Via da questo inverno
cammino nella pioggia
cammino contro vento
cammino cammino e fuggo
via da questo inverno

[Inverno - Annalisa]

Un'altra nottata era sbiadita nel solito incubo, malmostoso e confuso, e Luca si era svegliato con gli ormai familiari tre spari a rimbombargli nelle orecchie. Gli era servita la solita manciata di secondi per prendere coscienza della realtà e di quei tre colpi che ancora sopravvivevano nella sua testa e nel suo corpo a formare uno strambo triangolo di cicatrici, contemporaneamente fisiche e psicologiche.
Sospirò piano contro le coperte che gli arrivavano al mento, per calmare l'affanno e il dolore sottile del brusco risveglio.
Ad occhi chiusi, i pugni che si aprivano esausti sul materasso, Luca si lasciò di nuovo sprofondare contro il cuscino e percepì appena la porta che si apriva disegnando un cono di luce sul pavimento in ombra.
Anche quello si ripeteva tutte le mattine, parte inconsapevole di quella routine che segnava adesso le sue notti, avvelenandogli il sonno e i sogni.

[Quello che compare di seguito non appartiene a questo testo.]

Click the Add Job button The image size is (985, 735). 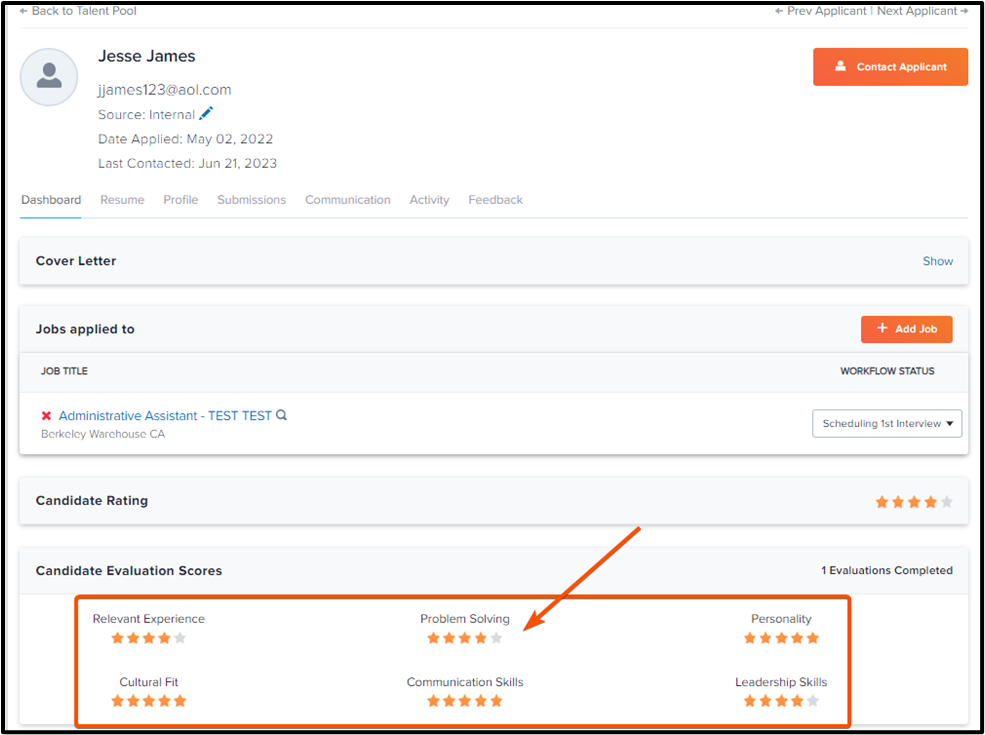[x=906, y=329]
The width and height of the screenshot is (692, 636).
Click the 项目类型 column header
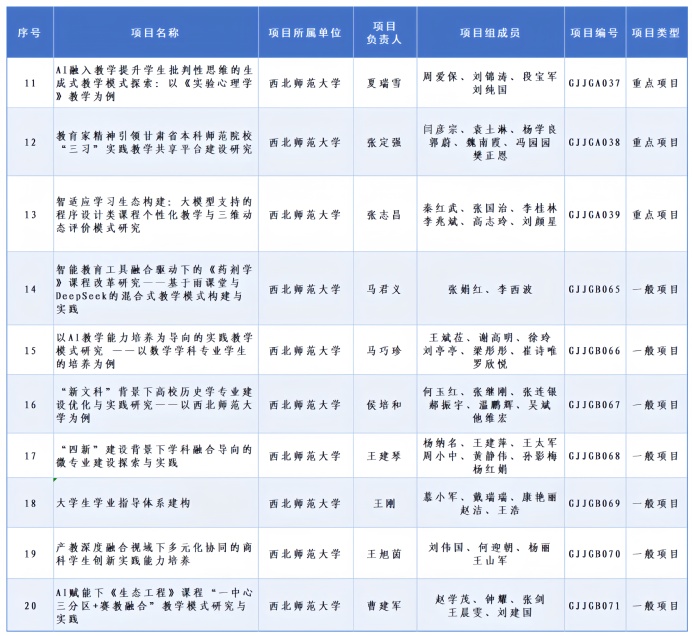click(x=655, y=33)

L'ultimo atto di quello spettacolo aveva il profumo di Anna, la sua mano delicata a sviargli i capelli sudati dalla fronte e le sue labbra fredde - sempre così d'inverno, sempre fredde - a sfiorarlo a metà tra un bacio e un buffetto da bambini, tra la confidenza di prima e la semplice attenzione da infermiera, tra il tutto e il niente. E mattina dopo mattina, quella specie di bacio durava un po' di più mentre Luca si sforzava di restare immobile, improvvisamente così tanto vigliacco da fingere di dormire. Perché aprire gli occhi ed ammettere di essere sveglio avrebbe reso inopportuna anche quella piccolissima intimità che si consumava nella penombra della stanza. Perché c'erano mesi di lontananza e di silenzi e di pagine voltate troppo in fretta a riempire adesso il loro rapporto, a rendere scomoda quella ritrovata convivenza, a costruire un muro di domande che lui affogava in un nervoso orgoglio.

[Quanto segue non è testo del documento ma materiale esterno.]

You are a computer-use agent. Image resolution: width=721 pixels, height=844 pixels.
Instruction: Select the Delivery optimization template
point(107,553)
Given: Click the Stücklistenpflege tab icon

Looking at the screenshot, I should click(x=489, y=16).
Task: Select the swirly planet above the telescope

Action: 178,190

Anna sfilò con lentezza la mano ancora intrecciata ai suoi capelli e Luca ne avvertì il tepore ad un soffio dalla sua guancia: la premessa di una carezza che non sarebbe arrivata neanche quella volta.
La sentì uscire dalla stanza con un sospiro pesante e il passo solo un po' troppo veloce, come il principio di una fuga. Nel buio di nuovo vuoto della sua stanza, Luca si chiese a cosa li avrebbe portati quella ridicola vigliaccheria fatta di silenzi troppi lunghi e comodi, di sonni finti e baci rubati, ad occhi chiusi e labbra fredde.
*

La pioggia rotolava in stretti e rapidi rivoli lungo i vetri delle finestre e il grigio di quella mattina di fine inverno sporcava il bianco accecante della casa.

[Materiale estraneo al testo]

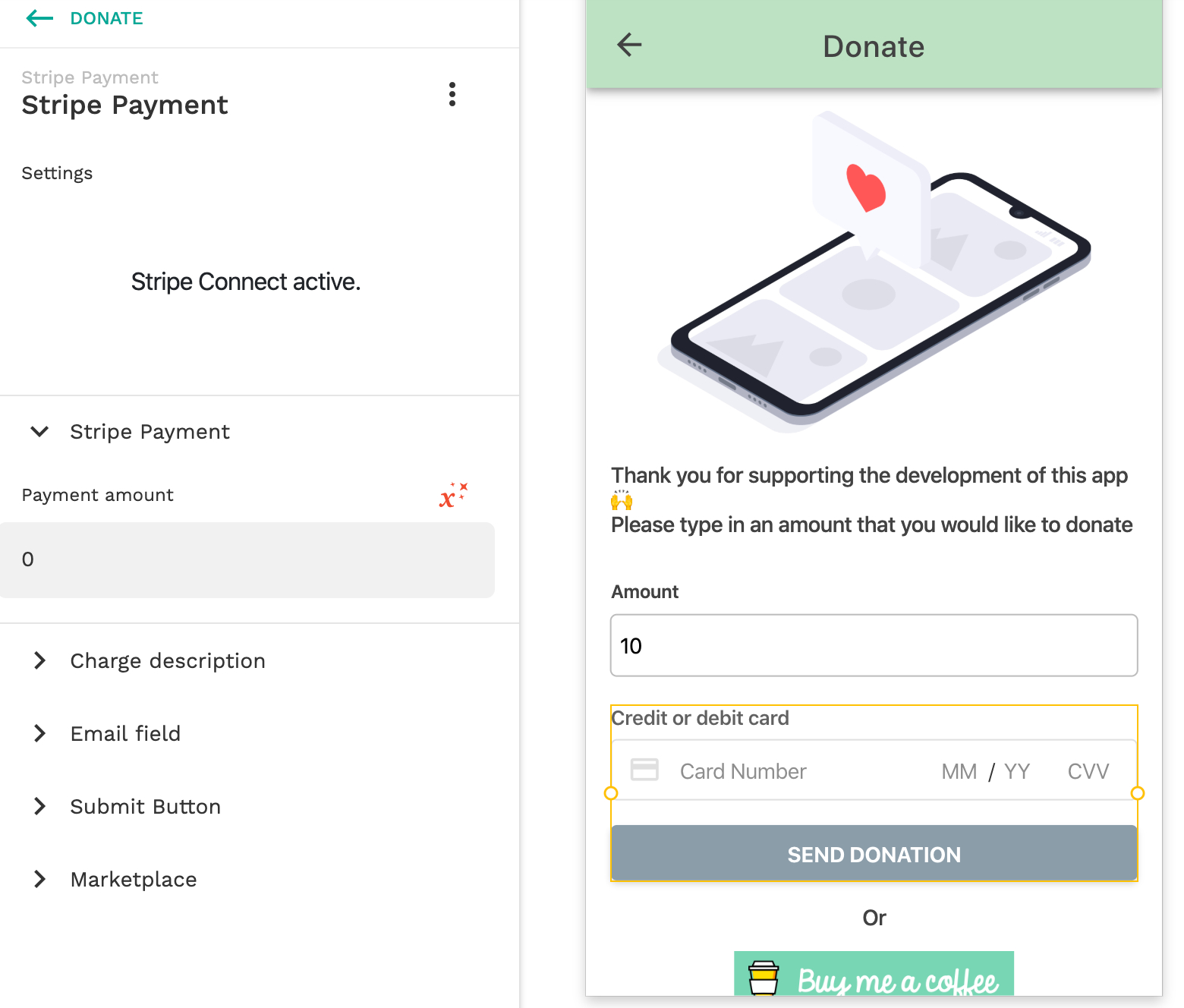Click the credit card icon in the card field
Viewport: 1184px width, 1008px height.
tap(644, 770)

La cucina annegava in una bolla di luce smorta, così triste e livida da essere perfettamente in linea con lo stato d'animo di Luca. Eh sì che essendo praticamente vivo per miracolo, il suo umore sarebbe dovuto essere decisamente diverso.
«Col cazzo...» borbottò all'aria, una fetta biscottata che finiva sbriciolata senza troppi complimenti in quella brodaglia deteinata che gli spacciavano per tè. Ci pensava tutte le mattine e ogni volta che guardava le tre garze bianche che lo attraversavano formando un'irregolare linea obliqua. Spalla sinistra, torace, stomaco. Tre fori circolari sotto le garze che erano cicatrici, promemoria e ostacoli tutto insieme. Coperti dalla maglietta poteva fingere fossero poca cosa. Non li vedeva lui e non li vedevano gli altri. Ma c'erano e lo sapeva lui e lo sapevano gli altri.
Luca guardò sconsolato la tazza di tè diventata una disgustosa poltiglia tremolante, buona solo per essere lavata via da un generoso scroscio d'acqua.
Con i movimenti lenti ed affaticati di quei giorni, si avvicinò al lavandino e svuotò la tazza sotto il getto freddo del rubinetto, mentre la finestra accanto gli rimandava l'immagine della strada sferzata dalla pioggia e una rumorosa processione di auto. Un po' invidiava la gente che continuava la propria vita come niente fosse mentre lui, invece, aveva visto il suo trasferimento a Torino sfiorire in una lunga e faticosa convalescenza in una casa piena di scatoloni, inospitale come mai gli era apparsa. Tutto nello spazio di una notte, del luogo sbagliato al momento sbagliato.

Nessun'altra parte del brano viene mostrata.